"One Billion Rising": Wer tanzt, hat keine Angst

One Billion Rising 2018

"One Billion Rising": Wer tanzt, hat keine Angst

  • Tanz-Demonstration in vielen NRW-Städten
  • Protest macht auf Gewalt gegen Frauen und Mädchen aufmerksam
  • Rund 100 Menschen tanzten in Oberhausen

In viele NRW-Städten findet am Mittwoch (14.02.2018) wieder die Kampagne "One Billion Rising" statt. Der getanzte Protest macht auf Gewalt gegen Mädchen und Frauen aufmerksam. Jede und jeder ist eingeladen, auch spontan noch mitzumachen.

Gegen Gewalt: Lachen, Tanzen, Trommeln

Die Aktion "One Billion Rising"  heißt übersetzt "Eine Milliarde steht auf". Auch in Bonn und Oberhausen zeigten Frauen und Männer ihre Solidarität - zur Hymne "Break the Chain" - "Spreng die Ketten".

One Billion Rising 2018: Plakat

Fröhliche Gesichter, ernstes Anliegen: Bei der weltweiten Kampagne "One Billion Rising" gingen am Mittwoch (14.02.2018) unter anderem in Oberhausen Menschen auf die Straße. Auf dem Altmarkt in der Innenstadt versammelten sich rund 100 Engagierte, um gegen Gewalt an Frauen zu demonstrieren.

Fröhliche Gesichter, ernstes Anliegen: Bei der weltweiten Kampagne "One Billion Rising" gingen am Mittwoch (14.02.2018) unter anderem in Oberhausen Menschen auf die Straße. Auf dem Altmarkt in der Innenstadt versammelten sich rund 100 Engagierte, um gegen Gewalt an Frauen zu demonstrieren.

Mitorganisatorin Britta Kostecki von der Oberhausener Gleichstellungsstelle hatte viele Leute zum Mitmachen motiviert. Sie erinnert daran, dass 58 Prozent der Frauen bereits sexuelle Belästigung erlebt hätten. "Knapp die Hälfte dieser Frauen fühlte sich dabei ernsthaft bedroht und hatte Angst um ihre Sicherheit", so Kostecki.
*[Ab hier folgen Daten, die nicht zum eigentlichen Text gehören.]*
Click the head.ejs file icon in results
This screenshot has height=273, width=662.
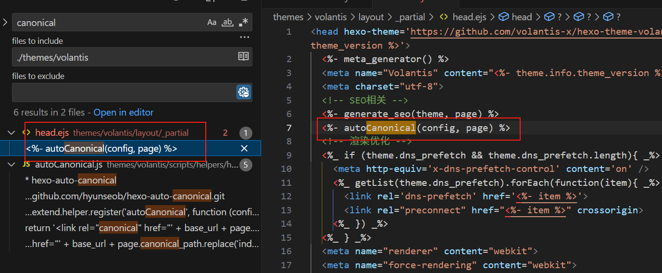click(27, 132)
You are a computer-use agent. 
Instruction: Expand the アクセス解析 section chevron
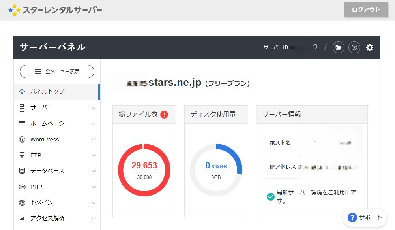click(x=94, y=219)

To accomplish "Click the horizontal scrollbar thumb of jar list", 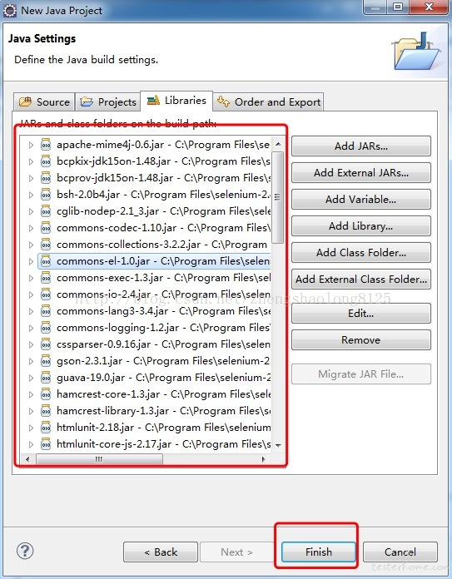I will 99,459.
Unter dem Motto "Erhebt euch! Widersetzt euch! Vereinigt euch!" hatten Schüler, Männer und Frauen zuvor einen Tanz einstudiert. Zu dem Lied "Break the Chains" wollen an diesem Tag weltweit Menschen tanzen.
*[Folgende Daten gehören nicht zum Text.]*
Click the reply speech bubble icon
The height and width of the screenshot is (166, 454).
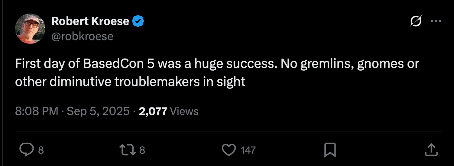pos(27,150)
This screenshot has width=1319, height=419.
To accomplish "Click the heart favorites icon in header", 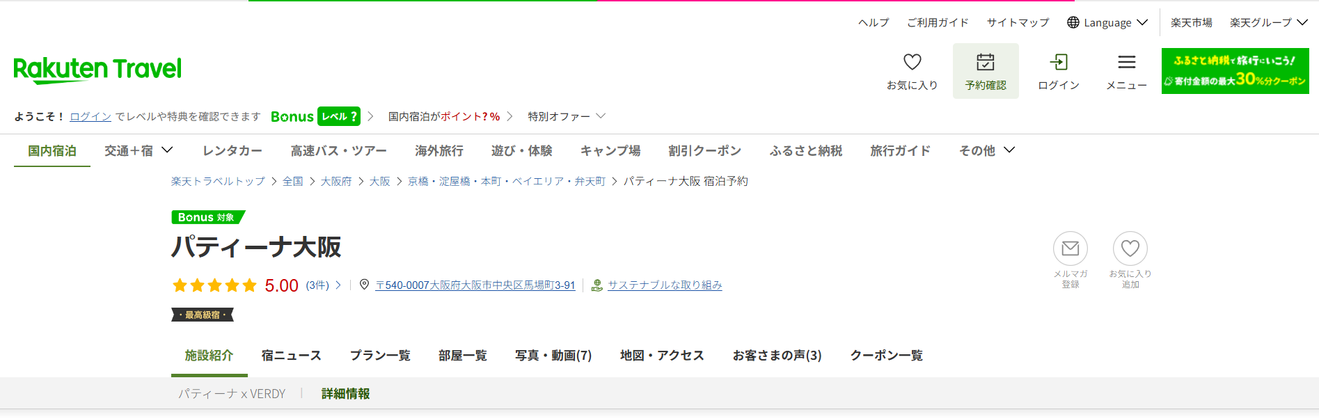I will click(x=912, y=63).
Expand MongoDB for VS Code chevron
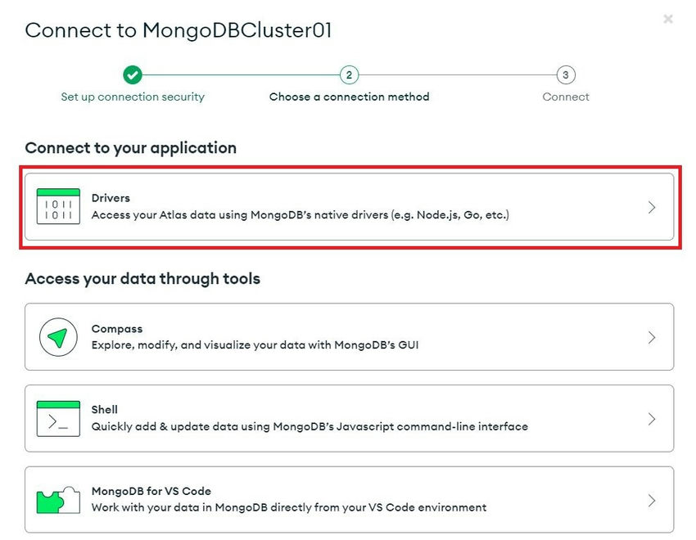This screenshot has height=540, width=696. (652, 500)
Auch Frauen aus dem Oberhausener Frauenhaus waren auf dem Altmarkt dabei. Einige von ihnen wollten nicht fotografriert werden - aus Angst vor ihren Männern.

Auch einige Flüchtlinge aus Afrika waren bei der Aktion dabei. Tanzlehrer Aettref (r.) hatte mit ihnen zuvor die Schritte eingeübt. "Ich hasse Gewalt gegen Frauen. Am liebsten würde ich jeder von ihnen helfen", so der Oberhausener.
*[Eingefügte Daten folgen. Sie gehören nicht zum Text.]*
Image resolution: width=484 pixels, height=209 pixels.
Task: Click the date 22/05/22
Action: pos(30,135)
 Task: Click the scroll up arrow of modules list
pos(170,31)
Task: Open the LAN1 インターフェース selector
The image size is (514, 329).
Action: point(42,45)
Auf der Bühne sang die junge Sängerin Mariam Touve ein berührendes Lied.

Dann gab es unter blauem Himmel und viel Sonnenschein noch eine fetzige Tanzeinlage.

Auch einige Ensemble-Mitglieder vom Theater Oberhausen waren zur Tanzaktion auf den Platz gekommen. Schauspielerin Ronja Oppelt gab mit einer Kollegin einen Vorgeschmack auf das aktuelle Stück "Männer, die denken."

Geli Schiller tanzte unermüdlich in der ersten Reihe. Die Oberhausenerin hatte sich die Schritte zuvor selbst beigebracht. "Die haben den Tanz ja auf Facebook gepostet."  Die Tanzaktion findet am Mittwoch (14.02.2018) noch in vielen anderen NRW-Städten statt. Unter anderem in Düsseldorf, Köln, Bochum, Gladbeck und Ratingen.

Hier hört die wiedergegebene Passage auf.